To view DiagHunter predictions, as well as any other two-way genomic similarity comparisons, GenoPix2D provides interactive viewing, querying, and plotting.

DiagHunter algorithm and implementation

DiagHunter is implemented in Perl, and requires the BioPerl [25] and GD.pm modules [26] for BLAST parsing and image generation, respectively. DiagHunter takes as input simple, tab-delimited, parsed BLAST (or other similarity comparison) text files. Although designed to work with protein sequences, the actual requirements are for a file of coordinates of similarity 'hits', hit strengths, and (optionally but recommended) strand orientation. A BioPerl-based BLAST controller and parser that generate this format are included in the distribution.

A genomic collinearity finder must deal with the following characteristics of genomic comparisons. First, collinear regions must, by their nature, produce diagonal features in a dot plot. Second, in genomic data, these features may be interrupted by gene losses or by insertions in one or both regions. Third, there may be background noise in the form of homologies outside of collinear regions - such as local gene duplications, or high-copy gene families. The algorithm deals with these characteristics by looking locally for the best diagonal candidates, compressing the search matrix to reduce the span between hits in diagonals, and heavily weighting against purely vertical or horizontal steps (which might cause a search to incorrectly follow a line of highly repetitive hits).

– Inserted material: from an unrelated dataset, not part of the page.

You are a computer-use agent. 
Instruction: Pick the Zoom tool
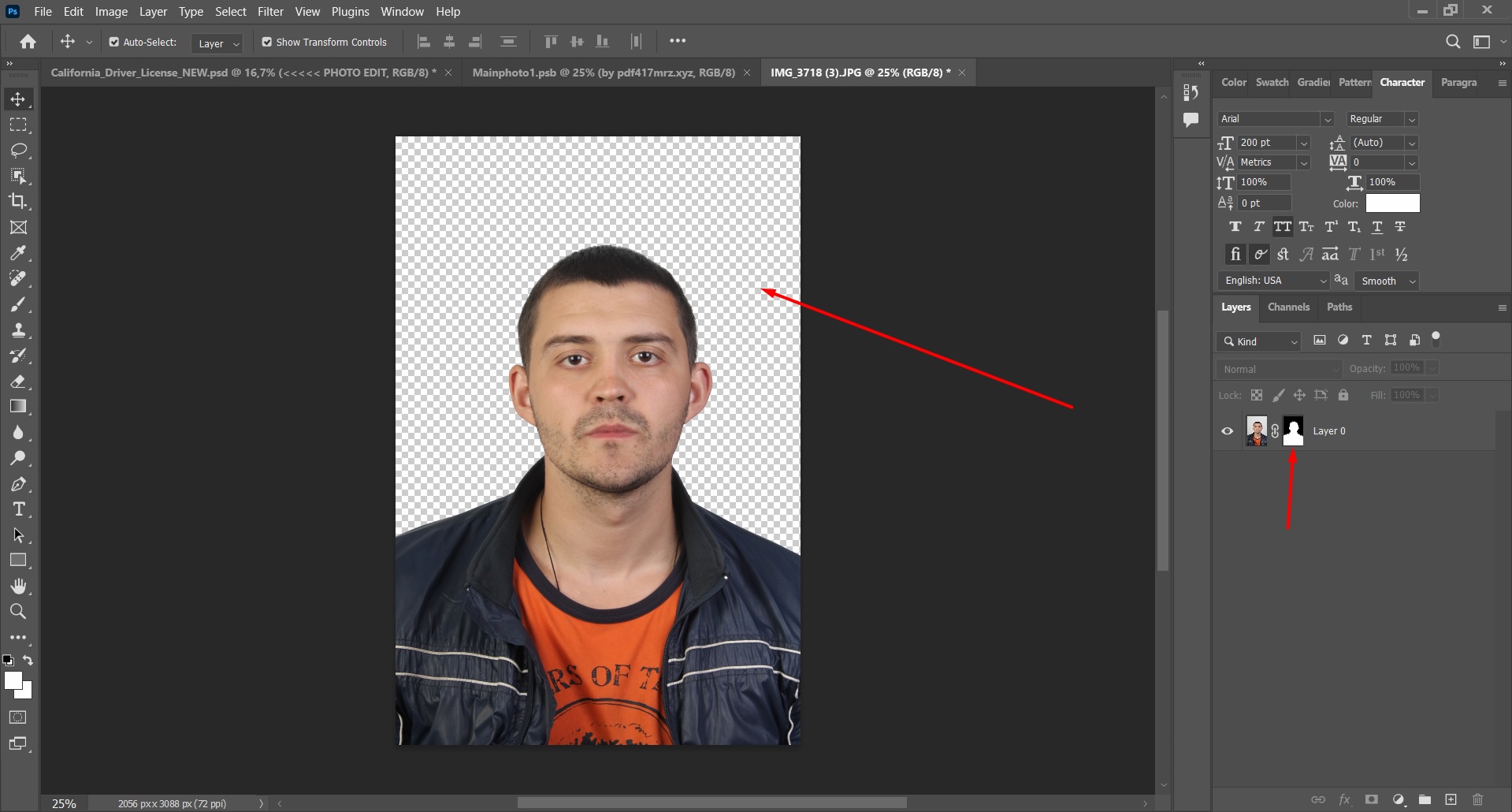click(x=19, y=611)
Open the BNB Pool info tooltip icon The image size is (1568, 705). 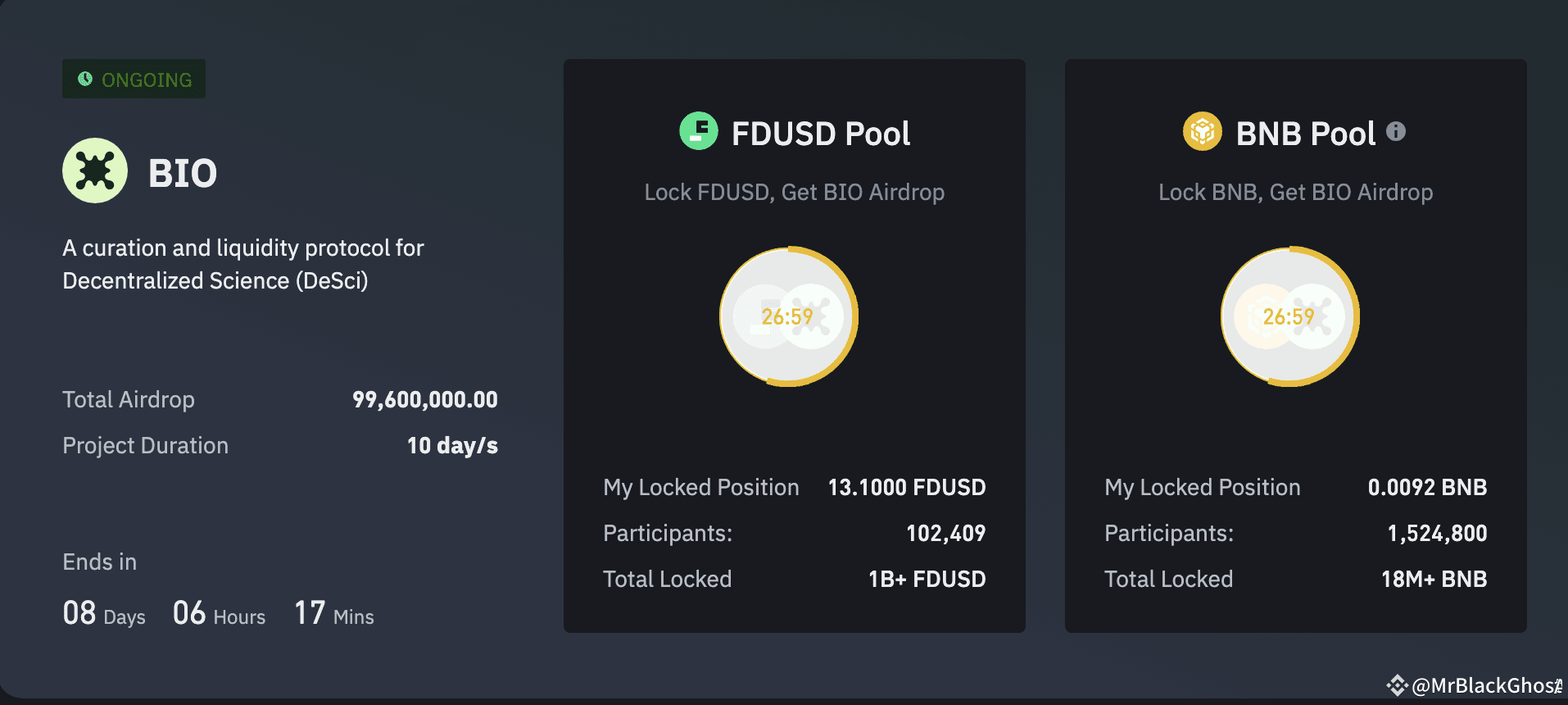pos(1396,131)
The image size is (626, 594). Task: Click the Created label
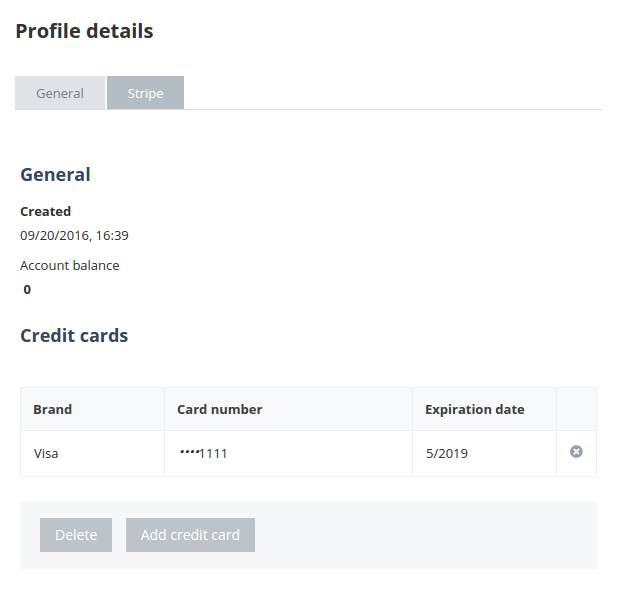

The collinearity-identifying algorithm of DiagHunter works by walking through a pre-computed array of filtered similarity hits. At each hit, it checks in the neighborhood for hits that might either be other members of 'direct repeats' (forward steps in both genomic regions) or 'inverted repeats' (opposite steps in the two genomic regions), choosing the nearest and most favorable positions first. Once a candidate diagonal has been initiated, only hits with appropriate combinations of orientations are considered (if working with predicted coding-sequence data that include strand-orientation information). The program follows these chains of best local diagonal steps recursively, checking up to 75 possible positions for each step in the vicinity. Each position contributes a score from a scoring matrix that gives the best scores to the nearest and most-nearly-diagonal hits. A representation of the DiagHunter scoring matrix is shown in Figure 2, where X represents the location of the 'hit' at the current position in the search, and the area of the circles represents the preferred search order and score assigned to hits at any of these locations in the compressed hit matrix. Forward searches use the right-hand scoring matrix, and reverse searches use the left-hand matrix. At each step, a running-average score for the candidate diagonal is computed. The program repeats the search to extend the current diagonal until a score threshold is passed or until no other candidate hits are located. Local gene duplications are added to the current diagonal and are removed from subsequent searches. This helps to consolidate diagonals in which significant local duplications have occurred. If the diagonal meets the selection parameters (numbers of hits in the diagonal, and average diagonal score) then the diagonal is retained, and all hits picked up in this search are removed from subsequent searches. The program then starts the search again from where the previous diagonal search was initiated. If the sparse hits are brought 'closer together' by compressing the original matrix (a DiagHunter parameter), sensitivity may be increased and computational time decreased (as described below under DiagHunter performance). If this sort of compression is done, the original coordinates are recovered at the end.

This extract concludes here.